By Jan-Erik Asplund | Sacra | September 30, 2021
The new banks
Over the last several years, there has been an explosion of retail, travel, SaaS, and other companies expanding into financial services.
Walmart, IKEA, ServiceTitan and Toast are just 4 of the companies that have launched products like underwriting, interest-free credit, payments and bank accounts in an effort to provide a better experience to their customers and get closer to their wallets.
Leveraging their reach and data, brands are able to do something with these products that traditional banks like JPMorgan Chase or Bank of America or Wells Fargo have never been able to: deliver personalized experiences at scale and at the point of sale.
Where banks provide a highly regulated and repeatable set of products, brands and fintechs can harness demographic and behavioral data to build new kinds of product experiences that ultimately bring them closer to consumers.
We broadly organize the relevant companies in this space into three buckets:
Issuer processors 1.0: Companies like Marqeta and Galileo which provide API-first card issuing and processing.
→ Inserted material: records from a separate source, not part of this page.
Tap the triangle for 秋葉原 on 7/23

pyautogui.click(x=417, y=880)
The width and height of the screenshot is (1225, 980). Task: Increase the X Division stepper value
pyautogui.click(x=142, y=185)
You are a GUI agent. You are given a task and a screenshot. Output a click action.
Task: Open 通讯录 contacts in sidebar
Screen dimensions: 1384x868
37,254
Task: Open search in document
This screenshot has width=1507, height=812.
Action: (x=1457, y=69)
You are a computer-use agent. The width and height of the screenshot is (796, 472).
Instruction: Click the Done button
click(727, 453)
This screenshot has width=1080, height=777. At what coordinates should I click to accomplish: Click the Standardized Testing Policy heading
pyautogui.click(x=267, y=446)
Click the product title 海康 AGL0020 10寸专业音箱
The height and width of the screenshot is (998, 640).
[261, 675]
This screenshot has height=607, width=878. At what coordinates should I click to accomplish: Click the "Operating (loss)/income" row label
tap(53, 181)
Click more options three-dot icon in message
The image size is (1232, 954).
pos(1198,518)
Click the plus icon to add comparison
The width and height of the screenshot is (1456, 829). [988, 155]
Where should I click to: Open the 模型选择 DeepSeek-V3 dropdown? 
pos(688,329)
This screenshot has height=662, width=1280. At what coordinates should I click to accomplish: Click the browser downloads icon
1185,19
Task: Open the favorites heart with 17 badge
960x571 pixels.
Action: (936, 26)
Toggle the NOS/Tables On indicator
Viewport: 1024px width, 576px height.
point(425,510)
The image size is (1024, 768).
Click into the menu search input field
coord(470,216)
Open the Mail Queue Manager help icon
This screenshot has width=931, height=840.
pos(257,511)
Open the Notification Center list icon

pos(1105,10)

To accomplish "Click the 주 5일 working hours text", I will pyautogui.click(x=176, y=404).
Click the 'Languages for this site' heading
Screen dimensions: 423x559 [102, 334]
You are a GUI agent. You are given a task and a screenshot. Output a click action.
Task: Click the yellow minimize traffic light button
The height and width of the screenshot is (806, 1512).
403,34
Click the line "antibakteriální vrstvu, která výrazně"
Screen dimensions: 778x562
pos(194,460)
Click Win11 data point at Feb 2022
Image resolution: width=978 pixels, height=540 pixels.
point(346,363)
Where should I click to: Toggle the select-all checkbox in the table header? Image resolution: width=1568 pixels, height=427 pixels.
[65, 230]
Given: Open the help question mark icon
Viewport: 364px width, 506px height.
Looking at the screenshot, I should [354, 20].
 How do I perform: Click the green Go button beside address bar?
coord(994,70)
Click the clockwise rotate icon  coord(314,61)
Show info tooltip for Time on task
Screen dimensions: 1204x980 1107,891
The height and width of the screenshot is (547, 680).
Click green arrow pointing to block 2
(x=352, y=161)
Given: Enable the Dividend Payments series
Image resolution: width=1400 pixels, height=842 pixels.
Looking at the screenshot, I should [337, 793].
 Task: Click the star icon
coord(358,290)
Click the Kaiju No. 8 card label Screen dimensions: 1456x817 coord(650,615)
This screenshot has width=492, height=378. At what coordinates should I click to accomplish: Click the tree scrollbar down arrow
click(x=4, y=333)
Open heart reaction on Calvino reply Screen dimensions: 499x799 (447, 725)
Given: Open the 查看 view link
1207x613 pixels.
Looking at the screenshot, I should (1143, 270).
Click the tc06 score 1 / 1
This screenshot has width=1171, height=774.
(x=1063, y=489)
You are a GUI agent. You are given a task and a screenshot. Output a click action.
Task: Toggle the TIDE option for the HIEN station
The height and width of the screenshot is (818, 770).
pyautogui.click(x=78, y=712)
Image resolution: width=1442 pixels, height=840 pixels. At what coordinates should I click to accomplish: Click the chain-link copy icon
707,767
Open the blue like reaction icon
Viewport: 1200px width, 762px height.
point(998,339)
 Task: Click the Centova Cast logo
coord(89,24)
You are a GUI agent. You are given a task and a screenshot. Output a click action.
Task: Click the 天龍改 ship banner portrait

Issuer processors 2.0: Companies like Lithic and Highnote that bring card issuing to the long tail of developers instead of focusing on enterprise sales.
All-in-one BaaS platforms: Companies like Bond, Unit, Productfy, Treasury Prime, Synapse and Synctera that offer compliance and operational heavy-lifting and assemble banking license providers, card networks and third-party issuer processors to provide a one-stop experience for fintechs and brands.
Card issuing-—the job of issuer processors—sits at the center of BaaS, because without cards, companies have no payments or accounts. Here, you have companies like the $12B Marqeta ($MQ) challenging legacy payment processors like Jack Henry, TSYS and First Data (Fiserv).
While those legacy providers are still responsible for the vast majority of B2B and B2C payment volume, digital issuer processors like Marqeta have come to power core product experiences for companies worth billions in market capitalization: fintechs like Klarna, Chime and SoFi and brands like Walmart, Apple, Uber, and DoorDash.
As banking platforms around the world have opened up their APIs and banking itself has gone looking for new distribution channels, a new generation of “BaaS” companies has risen to take the premise of Marqeta one step further—offering not just cards but lending, crypto, deposits, and other banking products as a service.
Twilio CEO and co-founder Jeff Lawson has said that Twilio “acquires developers like consumers” and enables them to “spend like enterprises.” Banking-as-a-service represents a similar mentality, ported to the world of financial services.
And just as the rise of Twilio corresponded with the rise of both mobile and the cloud, the rise of BaaS is happening amidst the emergence of embedded finance: companies using card issuing not to drive revenue, but to provide automation and richer feature sets within apps for better retention.
Twilio placed a bet on telephony becoming critical for developers everywhere, whether their app was centered around the idea of communication or not. Today, Twilio has more than 150,000 customers across industries using Twilio’s APIs to communicate with their customers and with each other.
Embedded finance can open up a similar opportunity for BaaS, with developers enabled to spin up features like courier cashout and POS advances without spending weeks and months and millions of dollars getting it done through traditional channels, and where companies like Unit, Bond, Treasury Prime, Productfy and others have the potential to both fuel and capitalize on this transformation.